IF Trinny and Susannah ever jumped out of my wardrobe and started twanging my bra strap, I'd knock their horsy teeth out.

I have often wondered while watching their What Not To Wear show if the director has had to cut and re-shoot the bit where the carthorse and the toothpick surprise their latest victim, erasing all photographic evidence of the poor woman pummelling them to the ground and beating them about the face with their own strings of annoyingly over-sized beads.

Surely not all the participants have reacted well. There must have been at least one loose cannon who decided against burying her head in her hands and shrieking and opted for brutal violence instead.

I just know that if any of my friends volunteered me for the What Not To Wear treatment, I would not be polite.

There would be swearing, there may be yelling and I can't rule out actual bloodshed. And once I had finished with Trin and Sooz (or their replacements, the substitute carthorse and toothpick), I would move quickly on to my so-called friends while the iron - and my temper - was still hot.

This, then, gives you some indication of how overjoyed I was to be Trinny-and-Susannah'd in the pub last week. There I was minding my own business, happily sipping my JD and diet coke and trying to ignore the evil stares of the teenage barmaid (my friend had flummoxed her by asking for a Bloody Mary), when suddenly they were on me like a tag team of rabid fashionistas.

"So what are you going to wear?" asked one while eyeing my jeans, T-shirt and boots combo with obvious distaste.

"You really can't wear those. And you really need to sort out your hair. Have you thought about going darker. This, what-shall-we-call-it, copper colour just isn't working."

"And what about make-up?" said the other. "You've got to wear make-up (I was actually wearing foundation, blusher, mascara and lip-gloss, but that obviously wasn't enough).

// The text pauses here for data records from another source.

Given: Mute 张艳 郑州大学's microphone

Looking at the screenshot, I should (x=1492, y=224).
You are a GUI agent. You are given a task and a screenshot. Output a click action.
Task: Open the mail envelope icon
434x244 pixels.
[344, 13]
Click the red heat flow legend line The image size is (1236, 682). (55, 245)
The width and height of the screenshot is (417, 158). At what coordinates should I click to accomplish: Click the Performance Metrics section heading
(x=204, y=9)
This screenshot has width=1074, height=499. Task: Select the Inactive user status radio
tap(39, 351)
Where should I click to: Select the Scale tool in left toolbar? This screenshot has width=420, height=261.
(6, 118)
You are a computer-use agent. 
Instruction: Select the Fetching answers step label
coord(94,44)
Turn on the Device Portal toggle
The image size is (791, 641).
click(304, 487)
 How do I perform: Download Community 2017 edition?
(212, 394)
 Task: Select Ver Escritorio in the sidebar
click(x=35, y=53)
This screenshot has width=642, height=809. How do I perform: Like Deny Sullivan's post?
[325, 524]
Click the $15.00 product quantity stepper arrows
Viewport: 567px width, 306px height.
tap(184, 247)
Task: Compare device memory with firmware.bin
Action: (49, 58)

You don't have to look like Coco the Clown, but this Corpse Bride thing isn't working either."

The carthorse and the toothpick hadn't actually been hiding under the table waiting for me to waltz in for my customary post-tap dancing beverage, it was my friends who jumped me (in a purely metaphorical sense, of course, although I did feel a bit bruised afterwards).

I happened to mention that I would be doing some filming in London for a television programme this week (hark at me, I'll be having dinner at The Ivy with Noel Edmonds next) and needed a good haircut. Could they recommend somewhere that wouldn't leave me looking like a bad Ena Sharples impersonator.

It was a simple enough question, but the answer went on for the best part of an hour. One tried to persuade me to have a make-up makeover, which was almost persuasive until she began praising the cosmetic prowess of a mutual acquaintance who I think has a face like a polished Satsuma.

The other launched into my hair, which is not a good idea at the best of times as it is generally the same consistency as an unkempt hedge and difficult to dislodge yourself from once entwined.

Then came the coup de grace: my eyebrows.

"If you do nothing else, do something about that," said fashionista numero uno, while I tried to frown at her with my Yeti-like mono-brow. "Television is not very forgiving you know. Which reminds me, you can borrow my magic knickers if you like."

Casting aside the image of me in second-hand (second-bum?) pants, the other half of the tag team leered at me across the table, peering intently at the giant caterpillar that I appear to have been inadvertently carrying about on my face for thirty-odd years.

"Blimey," she said unpromisingly. "I hadn't even noticed that before."

So that is why I'm sitting here today with freshly plucked eyebrows (one of the fashion tag team yanked them out for me half-an- hour ago), I've got a hair appointment tomorrow and I'm in a complete panic about what to wear for my telly debut.

Never mind magic knickers, I need a blummin' miracle.